Most professionals in the software development industry recognize the need for Configuration Management (CM). CM has been around long enough for people to have experienced problems when CM was either not in place or when the level of CM was insufficient for the needs of the work. CM values of identification, control, audit, and report are meant to ensure integrity of the product under development. These days, almost everyone has, at least, version control practices which include a version control tool and a simple checkout/checkin process. However, as with any engineering discipline, the level of the CM implementation (since CM is much more than just version control) will depend greatly on the culture along with the methods and governance that exist within the company.
Think of it as having several gauges: the main gauge for culture, with two minor gauges for methods and governance. What methods and governance an organization has does contribute to the culture, but they also indicate the level of importance an organization places on these areas.
Visibility into these three areas can help you gauge how readily the organization will accept CM, the level of CM they will accept, and the best approach for implementing CM into the organization. Avoiding the mistake of introducing too much CM at one time can help with the acceptance of additional CM practices over time.

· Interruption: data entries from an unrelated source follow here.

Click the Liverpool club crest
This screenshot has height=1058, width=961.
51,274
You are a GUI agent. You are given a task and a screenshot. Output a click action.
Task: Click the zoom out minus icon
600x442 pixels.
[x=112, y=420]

For example, if the culture is a closed one, the methods used are mostly ad hoc, and governance is lax, then it will be challenging to introduce CM practices into the organization. Even if the culture is open, but governance is lax and methods are ad hoc, then it still can be challenging to introduce or improve CM practices. If the culture is somewhat open, the current methods used are mature, and the governance is somewhat strong, then introducing CM will be easier. In this case, there can be advantages in aligning CM with the current methods.